Le résultat n’est pas très encourageant : en matière de meilleures pratiques du lobbying, l'ensemble des 19 pays est en moyenne à 31% par rapport aux normes internationales. En tête se classe la Slovénie, avec 55%, et en queue se placent Chypre et la Hongrie, avec 14%. Trois pays de la zone euro fortement touchés par la crise, comme l'Italie, l'Espagne et le Portugal, avec 20%, 21% et 23%, respectivement font également pâle figure.

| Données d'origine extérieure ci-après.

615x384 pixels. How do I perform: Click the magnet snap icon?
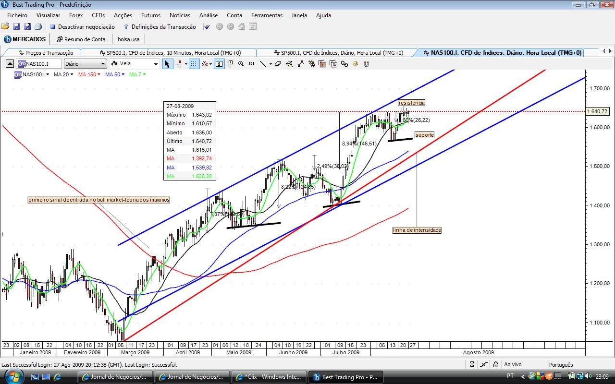[x=366, y=63]
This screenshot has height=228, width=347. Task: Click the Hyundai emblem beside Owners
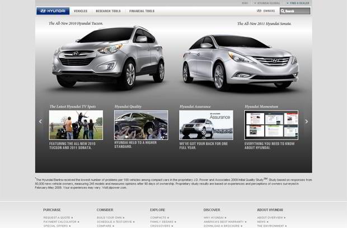259,11
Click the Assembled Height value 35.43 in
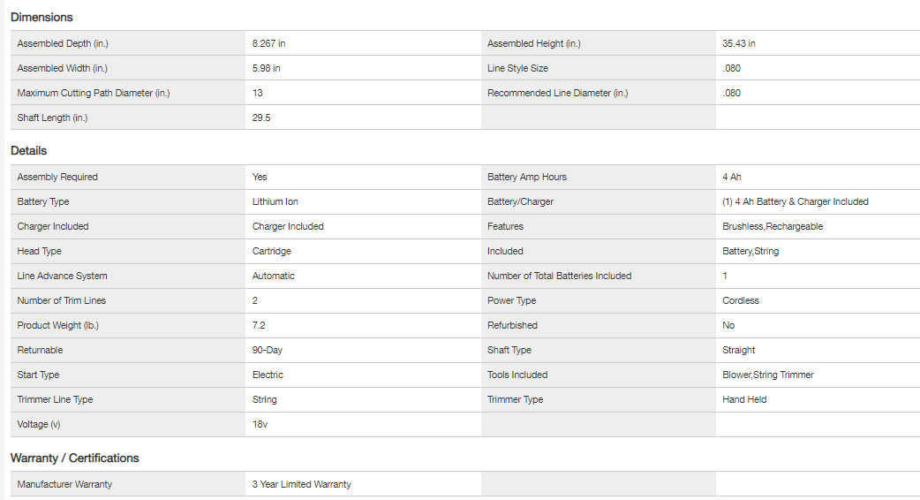 click(x=739, y=43)
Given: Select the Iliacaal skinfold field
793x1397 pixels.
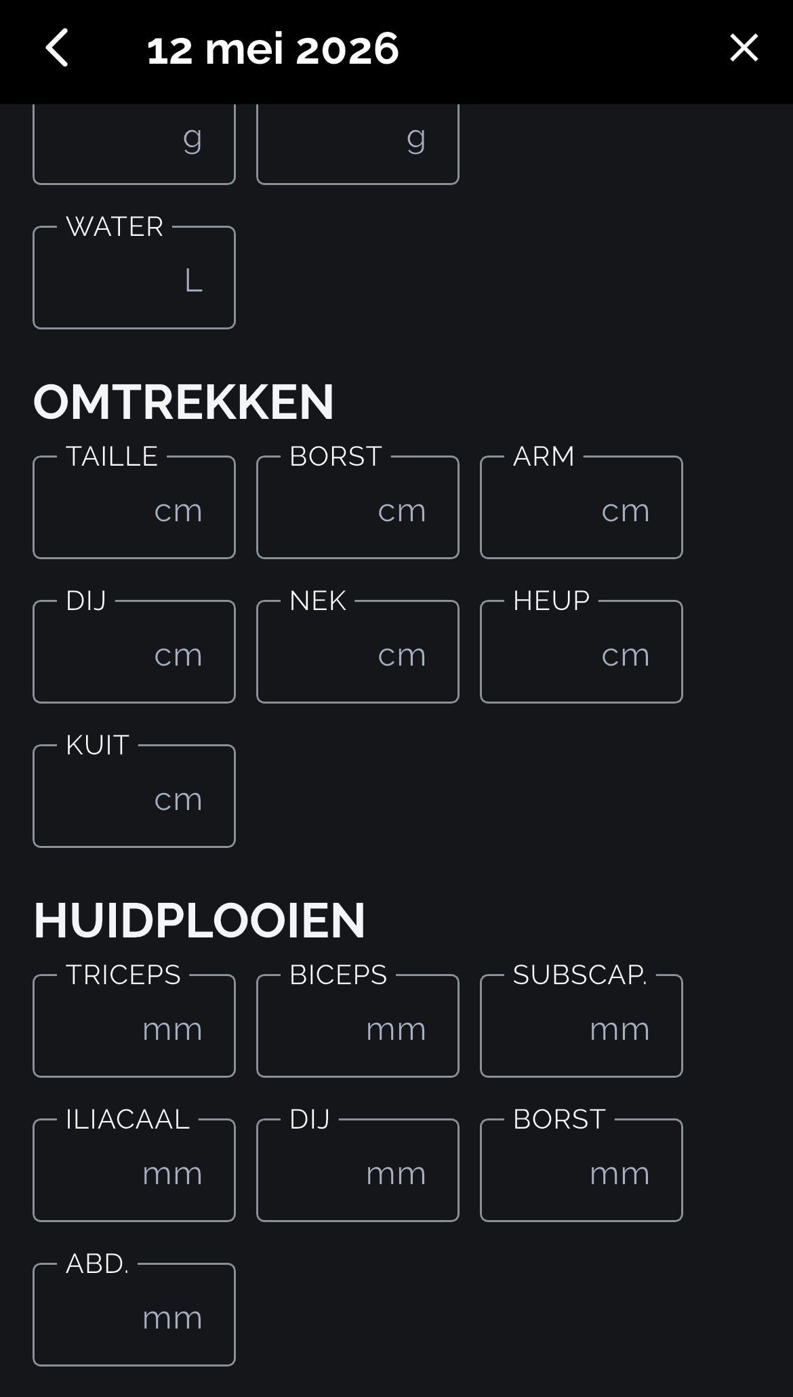Looking at the screenshot, I should click(134, 1171).
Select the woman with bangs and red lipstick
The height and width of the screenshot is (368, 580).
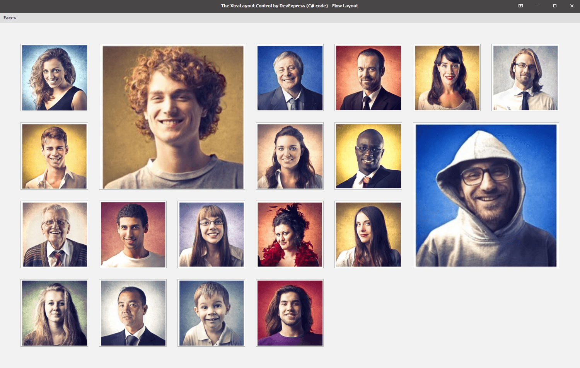[447, 78]
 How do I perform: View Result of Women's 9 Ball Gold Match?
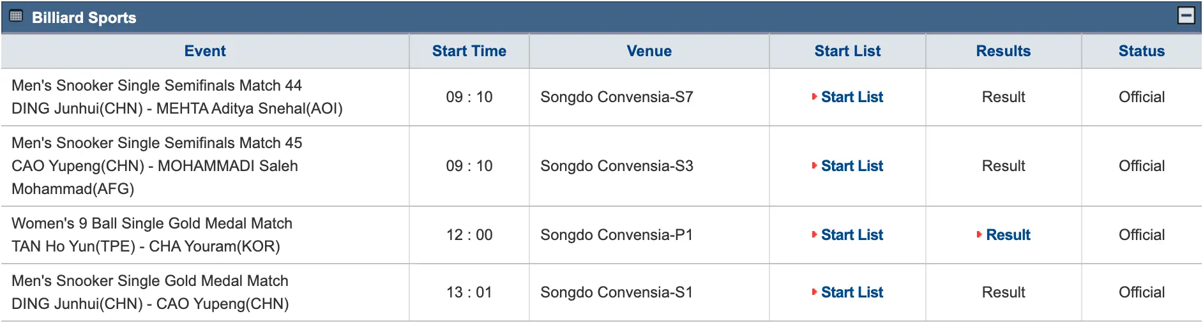(1008, 235)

Il s’agit selon le rapport de pays où “les liens étroits entre le secteur public et le secteur financier font augmenter les risques”, sont situés immédiatement derrière les pays qui ferment le groupe.

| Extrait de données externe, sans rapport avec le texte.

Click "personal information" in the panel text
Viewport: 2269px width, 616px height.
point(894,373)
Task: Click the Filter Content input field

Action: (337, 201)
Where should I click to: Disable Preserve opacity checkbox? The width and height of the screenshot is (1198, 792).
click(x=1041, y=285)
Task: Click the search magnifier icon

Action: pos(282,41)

Pour El Confidencial, "l'Europe doit entreprendre une réforme urgente par rapport au lobbying", qui, comme le dénonce Transparency international, est très peu réglementé dans le Vieux continent, au point qu'il pourrait “saper les démocraties de la région.” Ainsi, "aucun des pays européens et des institutions européennes évaluées ne contrôle de manière adéquate le passage des personnes du secteur public au privé" – les “portes tournantes” – et cela malgré le fait qu’elles constituent “une cible de choix des activité du lobbying ou d'influence”. Le site web espagnol cite le cas du Portugal, où 54% des postes ministériels ont été occupés par des professionnels provenant du secteur bancaire depuis 1974. Ou le cas de la France, mais aussi de l'Espagne et du Portugal, où les parlementaires peuvent se lancer dans des activités de lobbying et de conseil dans l'exercice même de leurs fonctions publiques.

Parmi les recommandations de Transparency International pour réglementer la pratique du lobbying en Europe, citéés par El Confidencial, figurent notamment :

Adopter une réglementation exhaustive sur le lobbyisme. [...] créer des enregistrements obligatoires des lobbyistes. [...] Créer une "traçabilité législative" pour identifier le chemin emprunté par la proposition législative jusqu'à son approbation [et] établir des périodes de "mise en quarantaine" minimum qui devraient s’écouler avant que les fonctionnaires et les élus puissent assumer des rôles de lobbyiste.